I have a "dirty faced" yellow lab - almost black under the chin - and it is female and produces the best yellow lab fry. It's an excellent breeder, and virtually all the babies are bright yellow with strong black markings on the fins and no where else. We named it "Fred" - it was one of my first fish - and I thought it was a baby male!! Go figure!


----------



## Alistriwen (Jan 5, 2008)

I picked up a group of labs from a friend when he got out of cichlids and after having 20 odd fish spend 45 min in a bucket with about 4 gallons of water a few of the larger fish had "dirty faces." Went away within a few hours of being put into the tank and haven't seen it again since. That said, my other group of yellow labs which is a much nicer strain never has the dirty look, striping or any other off colouration so I think it really does depend on the strain you've got.


----------



## jorgy (Nov 28, 2007)

Thanks 
This lab is about 3+ inches, the other one is smaller and sub to it.
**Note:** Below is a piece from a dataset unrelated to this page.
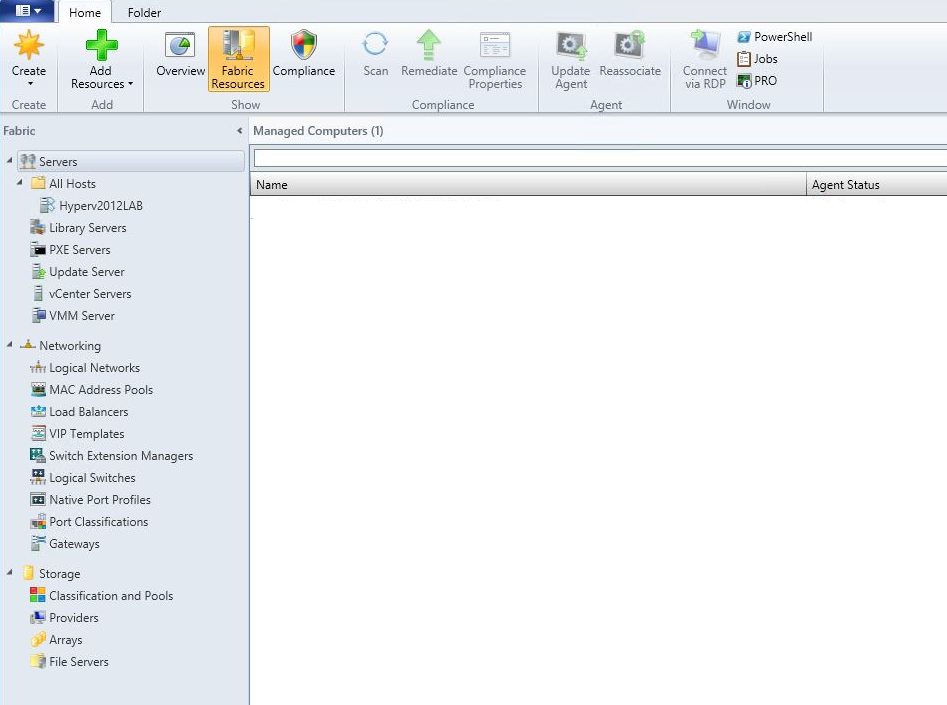Screen dimensions: 947x705
Task: Select the Home ribbon tab
Action: (84, 13)
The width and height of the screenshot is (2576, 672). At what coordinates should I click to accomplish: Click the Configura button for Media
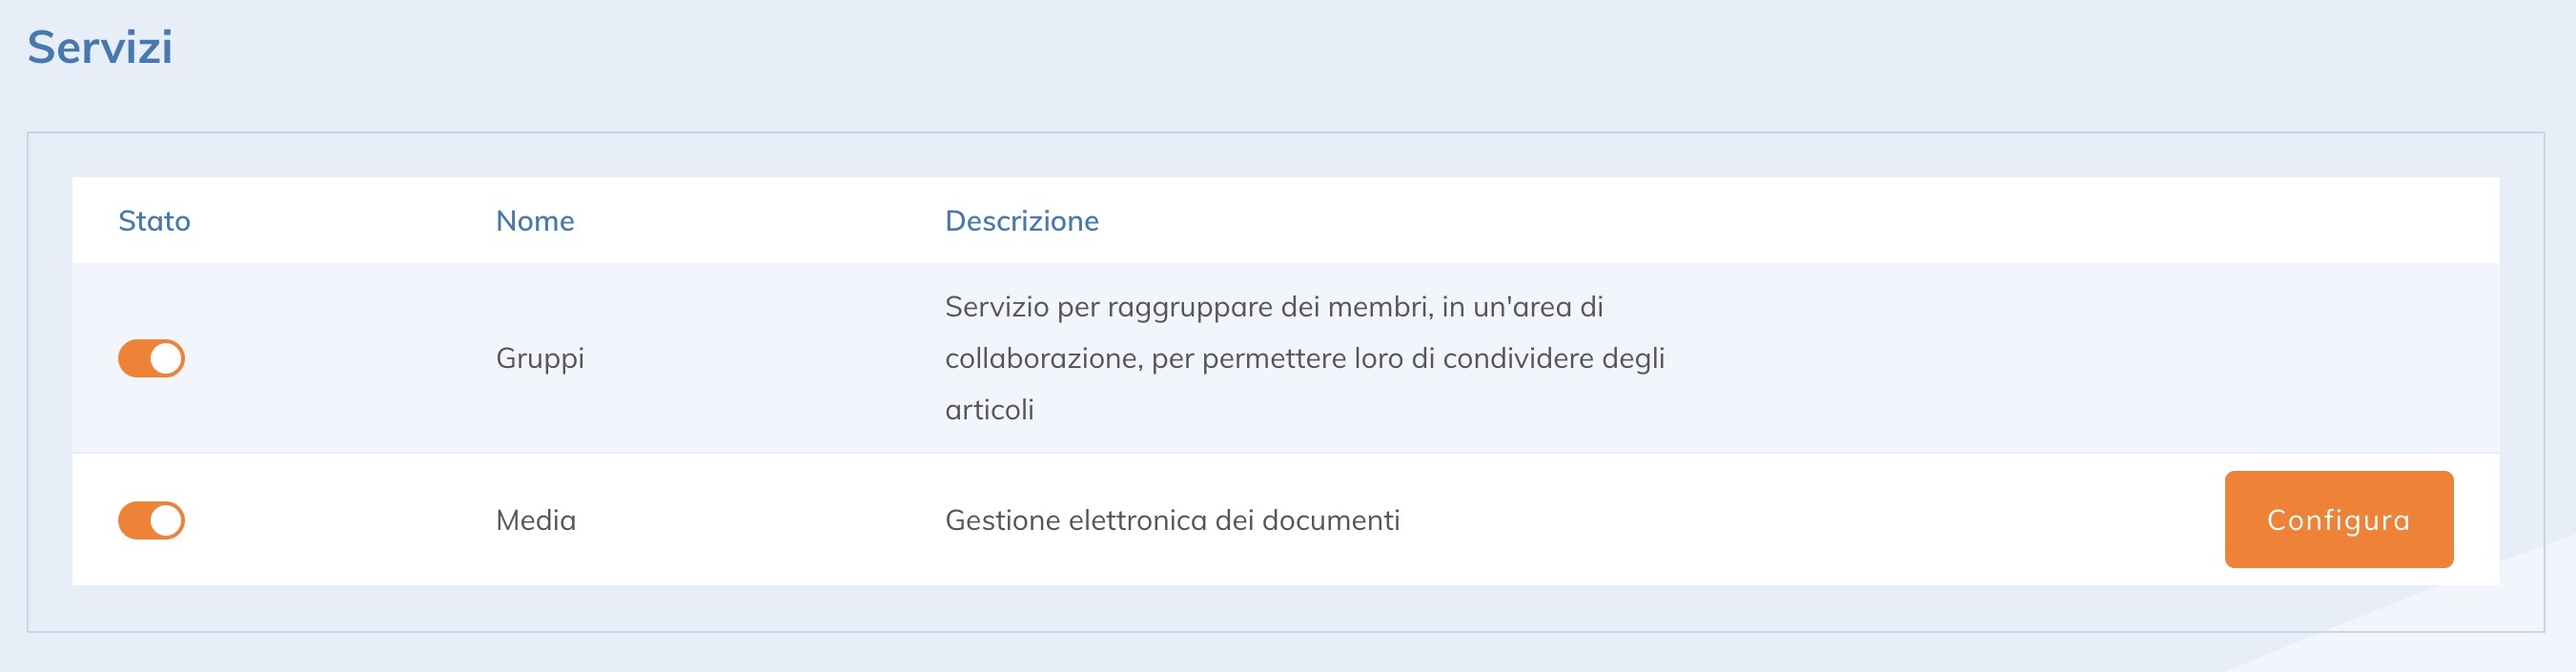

It does dig nests and has really nice fins. M-f?? The male Kenyi is the tank boss. Lots of rocks and hiding places


----------



## DJRansome (Oct 29, 2005)

Avril in order to tell if they are the "best" fry you would have to raise them until the males produce fry themselves. The "dirty face" is the worst on males trying to spawn, IME. It doesn't show up at all on my females and juvies.


----------